I planted seeds for cabbage, broccoli and cauliflower two weeks ago. I ran across the seed in a drawer and was disinclined to ‘do’ something with them. I considered throwing them out and skipping the fall garden; or, I thought I could just buy plants this year. I had some potting soil and tossed it into two old pans, sprinkled the seed on top. I didn’t put a clear lid on for humidity or fuss over them at all. I just kept them watered. Weirdly, I got better germination than usual and the little plants have thrived. On a morning when I had chore I wanted to avoid, I put the teeny seedlings in 4-inch pots; they are all two or more inches tall now. They will be ready to plant in another week or two, but will I be? My 2017 hot weather indolence may lift when it begins to cool off. I hope so.

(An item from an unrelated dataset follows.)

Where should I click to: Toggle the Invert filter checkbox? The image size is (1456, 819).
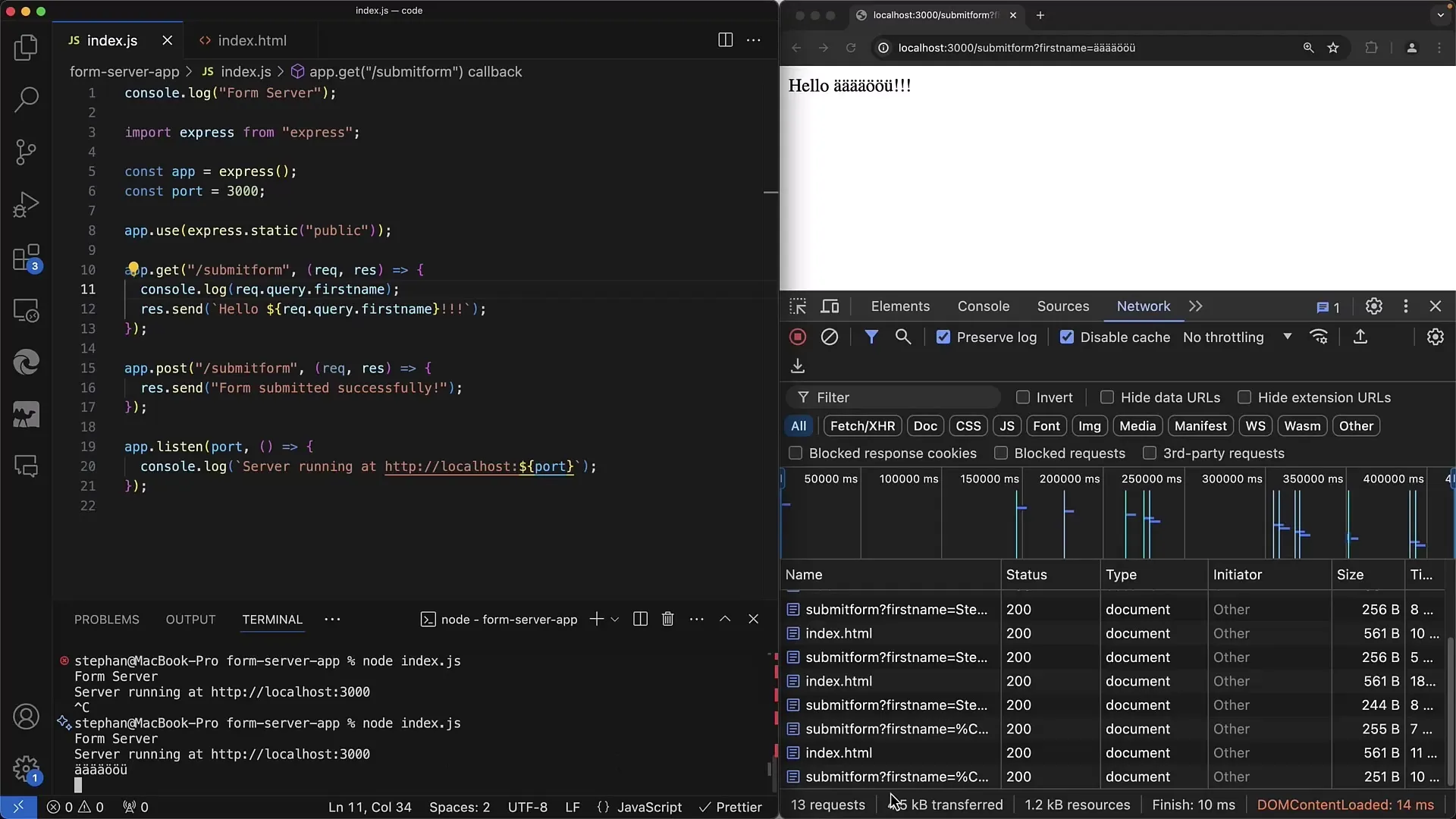1022,397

Our culture is one where food is bountiful and there is no fear of the Grim Reaper if I do not manage my garden well. I am grateful indeed that the food insecurity, reported in the overseas news almost daily, is not a part of my life. Ten, maybe fifteen minutes daily in the garden would provide me with all the vegetables, flowers and herbs I could find a use for over the coming winter. Human resistance to this kind of boring, repetitive work is apparently hard-wired into us. We have only been farmers for thousands of years. Our hunter/gatherer genetics go back millions of years and current research posits that our ancient and not-so-ancient relations were healthy and happy. Historians, Frank Hole and Kevin Flannery (along with many others) believe that “No group on earth has more leisure time than hunters and gatherers, who spend it primarily on games, conversation and relaxing.” link

It is now fashionable to consider farming, well, agriculture, a ‘great mistake.’ It is certainly bad for the soil, probably bad for human health and arguably bad for leisure time. John Zerzan is particularly grumpy about the decline suffered by humans with the onset of farming. link , He quotes Lewis Mumford on the culture of farming: “Conformity, repetition, patience were the keys…the patient capacity for work.” Scholars, who may never have farmed a day in their lives, pontificate about latent resentments, heaviness and lack of humor in farmers.

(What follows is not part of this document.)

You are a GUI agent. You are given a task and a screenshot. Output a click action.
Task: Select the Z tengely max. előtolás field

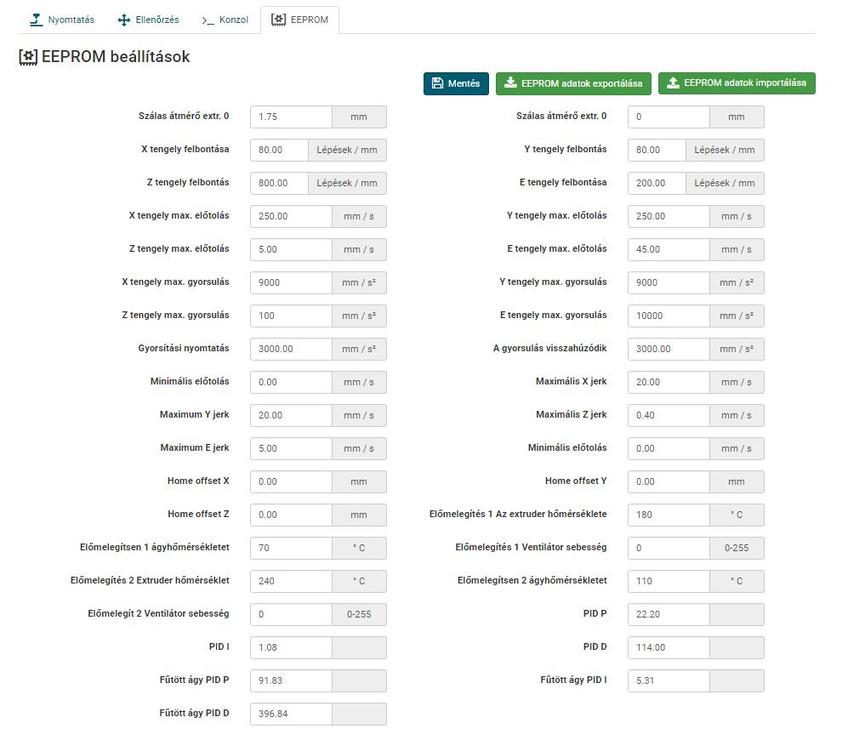tap(290, 249)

I love my garden and my farm and I will write at some point about writer Gene Logsdon’s critique of all these farm critics. Meanwhile I will enjoy procrastinating; wait another week or so to get my fall garden in shape and imagine living off the land –hunting and gathering. Lucy, pictured above, undoubtedly lived this “free” life of a hunter/gatherer.

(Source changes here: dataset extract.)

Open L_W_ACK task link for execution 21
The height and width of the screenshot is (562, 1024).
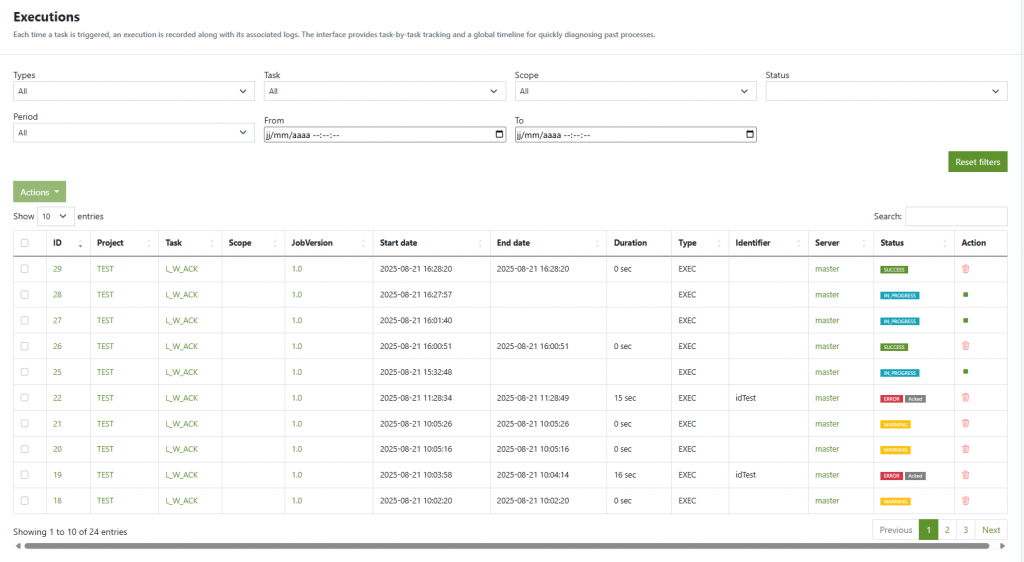[x=181, y=424]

Lucy was a hominid from the Australopithecus afarensis species who resided in Ethiopia 3.2 million years ago.The beautiful sculpture of her, in the picture above, can be viewed at the Houston Museum of Natural Science. Was her life easier than mine? Probably not. What would she think about all the new concrete construction popping up all around me. Would she hate it like I do? What would she think of the hundreds of deer in my neighborhood, who live a life free of predators, but who keep the ground stripped of all edible plants. Would she be able to solve this problem?

Lucy does not look like she is prone to whining or procrastinating. I see the patient capacity for work in her marvelous face. I imagine she got her work behind her before she indulged herself with play or rest. Millions of years divide us but I like to imagine we both have the patient capacity for work. I’ll be glad about that when the carrots and leeks are fat and the beautiful gray-green leaves of the cauliflower, broccoli and cabbage rise three feet or more–lots for me and lots to share with my friends. Lucy probably gathered some ancient version of cabbage to share with her friends.